Components of the SQL layer
To execute an SQL request, the SQL layer performs the following steps: parsing, resolution, transformation, optimization, code generation, and execution. Among them, the parser, resolver, transformer, optimizer, and code generator are referred to as the PLM components. The components work together to convert an SQL request into executable code. Here is a breakdown of the components:
The parser is responsible for lexical or syntactic parsing. It divides the SQL request into individual "tokens" and parses the entire request based on predefined syntax rules to generate a syntax tree (Syntax Tree).
The resolver is responsible for semantic parsing. It identifies the database objects (such as databases, tables, columns, and indexes) corresponding to the tokens in the SQL request based on database metadata. The data structures generated by the resolver are called statement trees.
The transformer is responsible for logical rewriting. It uses internal rules or a cost model to rewrite SQL requests into equivalent statements of other forms and provides them to the optimizer for further optimization.
The transformer performs equivalent transformations on the statement tree to generate a new statement tree.
The optimizer selects the best execution plan for an SQL request. It needs to consider multiple factors, such as the semantics of the SQL request, the characteristics of the objects' data, and the physical distribution of the objects, to determine the access paths, join order, join algorithms, distributed plans, etc., and ultimately generate an execution plan.
The code generator converts an execution plan into executable code without making any optimization choices.
The executor initiates the execution process of an SQL request.
In addition to the standard SQL process, the SQL layer also has the plan cache feature. It caches execution plans in memory. Subsequent executions can use the cached plans to avoid repeated query optimization. The fast parser module parameterizes text strings directly through lexical analysis and returns the parameterized text as well as constant parameters. This allows SQL requests to directly hit the plan cache, accelerating the execution of frequently executed SQL requests.
Types of plans
The SQL layer supports local, remote, and distributed execution plans. A local execution plan accesses only data on the local server. A remote execution plan accesses data on a remote server. A distributed execution plan accesses data on more than one server. An execution plan is decomposed into multiple subplans for execution on multiple servers.
The SQL layer supports parallel execution. An execution plan is decomposed into multiple parts, which are executed in parallel by multiple execution threads. The threads are scheduled to execute the plan in parallel. Parallel execution makes full use of the CPU and I/O resources of the servers to shorten the response time of queries.

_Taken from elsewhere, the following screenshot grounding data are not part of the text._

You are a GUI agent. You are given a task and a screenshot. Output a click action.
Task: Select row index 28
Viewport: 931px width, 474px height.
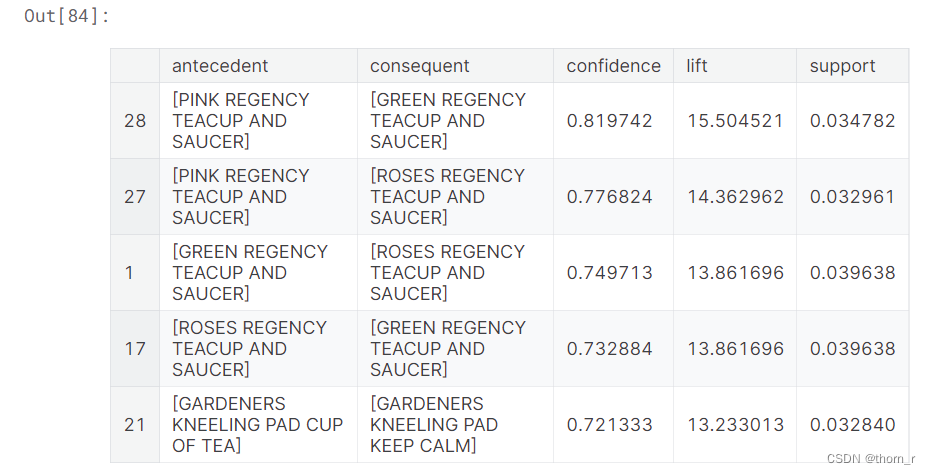(x=135, y=121)
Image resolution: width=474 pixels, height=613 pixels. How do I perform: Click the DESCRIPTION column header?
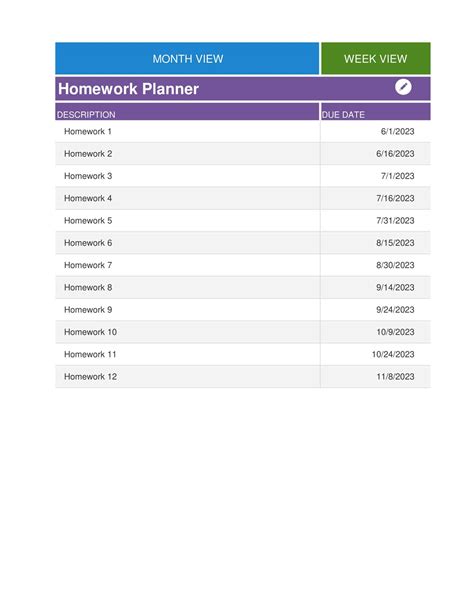187,111
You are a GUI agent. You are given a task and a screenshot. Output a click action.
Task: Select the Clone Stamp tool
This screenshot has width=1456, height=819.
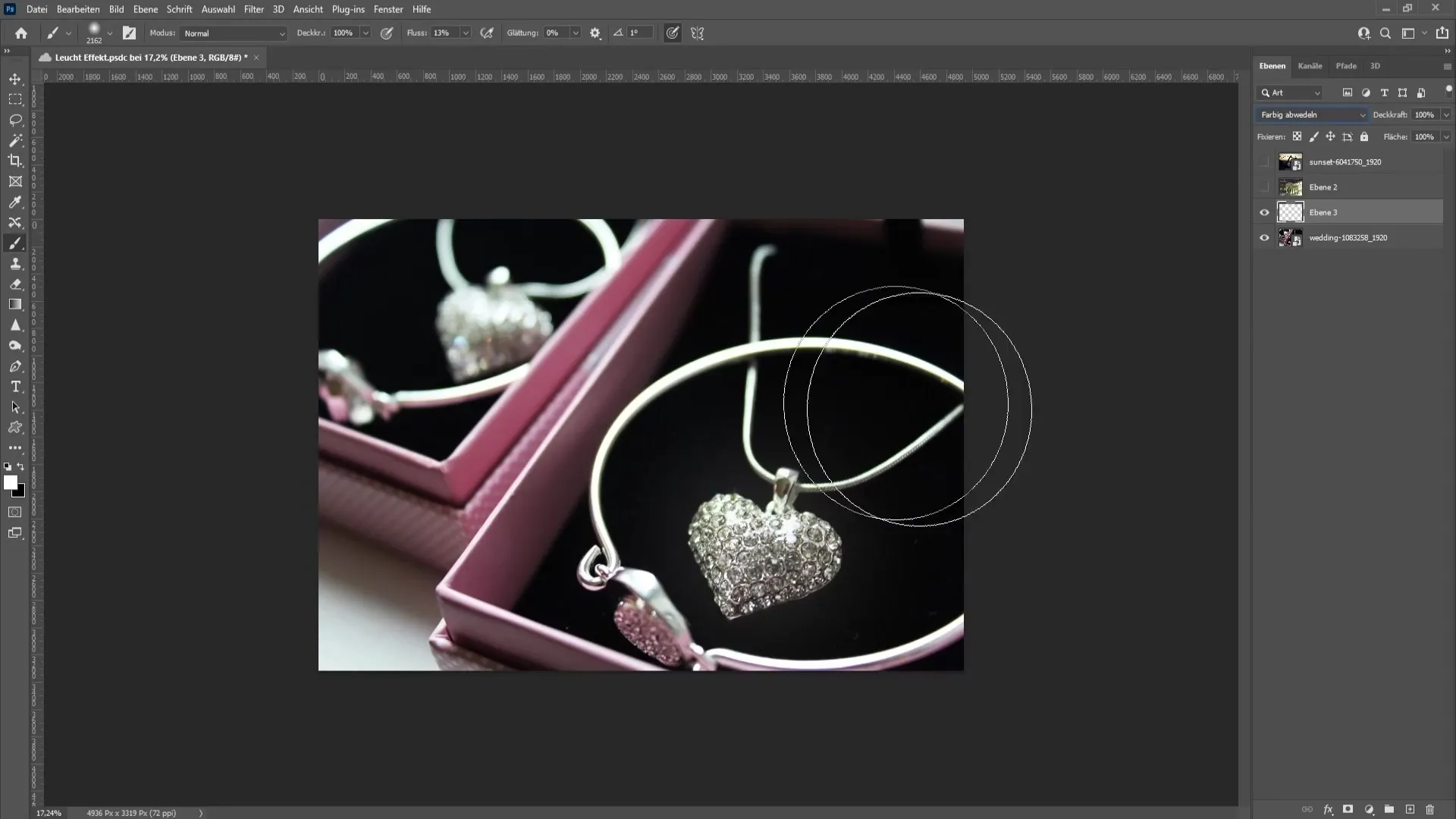[x=15, y=264]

Parallel queries can be performed distributed execution plans or local execution plans.
Access layer
OceanBase Database Proxy (ODP), also known as OBProxy, is a component of OceanBase Database. ODP forwards user requests to an appropriate OceanBase instance for processing.
ODP is deployed as an independent process separate from OceanBase instances. ODP listens to network ports and is compatible with MySQL network protocols. Applications can directly connect to OceanBase Database using a MySQL driver.
ODP automatically discovers the tenants and data distribution of an OceanBase cluster. For each SQL statement it receives, ODP identifies the data to be accessed by the statement and forwards it to the OceanBase instance on the server where the data is located.
You can deploy ODP on each application server or on servers where OceanBase instances are deployed. In the first deployment mode, applications directly connect to ODP deployed on the same server. Then, ODP sends the requests to an appropriate OceanBase server. In the second deployment mode, you need to use a network load balancing service to aggregate multiple ODPs into one entry address for applications.